International Association
for Cryptologic Research

IACR News item: 30 June 2015

Benny Pinkas, Thomas Schneider, Gil Segev, Michael Zohner
ePrint Report ePrint Report
Private Set Intersection (PSI) allows two parties to compute the intersection of private sets while revealing nothing more than the intersection itself. PSI needs to be applied to large data sets in scenarios such as measurement of ad conversion rates, data sharing, or contact discovery. Existing PSI protocols do not scale up well, and therefore some applications use insecure solutions instead.

We describe a new approach for designing PSI protocols based on permutation-based hashing, which enables to reduce the length of items mapped to bins while ensuring that no collisions occur. We denote this approach as Phasing, for Permutation-based Hashing Set Intersection. Phasing can dramatically improve the performance

of PSI protocols whose overhead depends on the length of the representations of input items.

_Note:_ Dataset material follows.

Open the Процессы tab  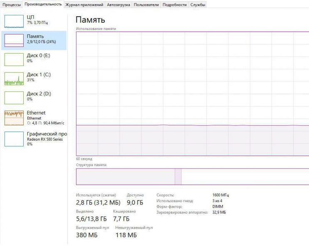pos(12,5)
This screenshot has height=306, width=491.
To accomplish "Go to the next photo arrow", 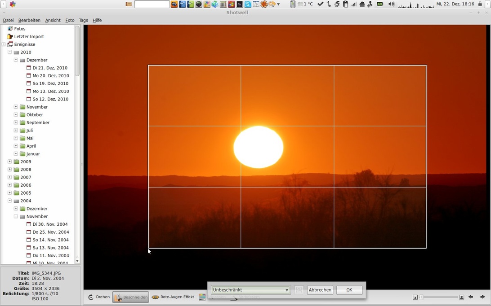I will coord(482,297).
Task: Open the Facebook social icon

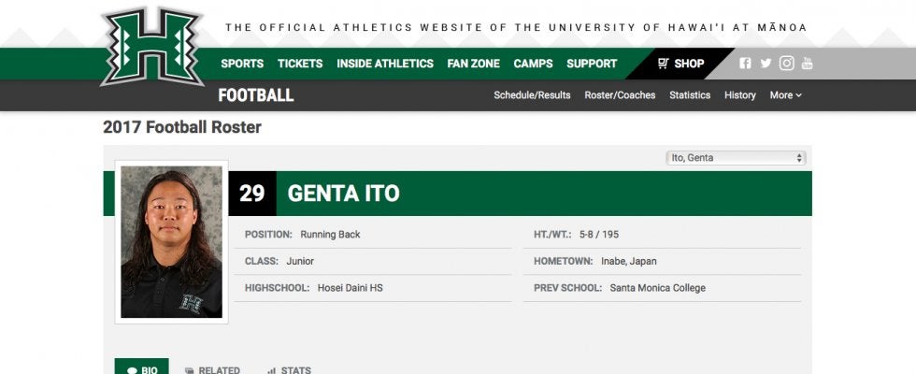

We apply Phasing to design a new approach for circuit-based PSI protocols. The resulting protocol is up to 5 times faster than the previously best Sort-Compare-Shuffle circuit of Huang et al. (NDSS 2012). We also apply Phasing to the OT-based PSI protocol of Pinkas et

al. (USENIX Security 2014), which is the fastest PSI protocol to date. Together with additional improvements that reduce the computation complexity by a logarithmic factor, the resulting protocol improves run-time by a factor of up to 20 and can also have better communication overhead than the previously best PSI protocol in that respect. The new protocol is only moderately less efficient

than an insecure PSI protocol that is currently used by real-world applications, and is therefore the first secure PSI protocol that is scalable to the demands and the constraints of current real-world settings.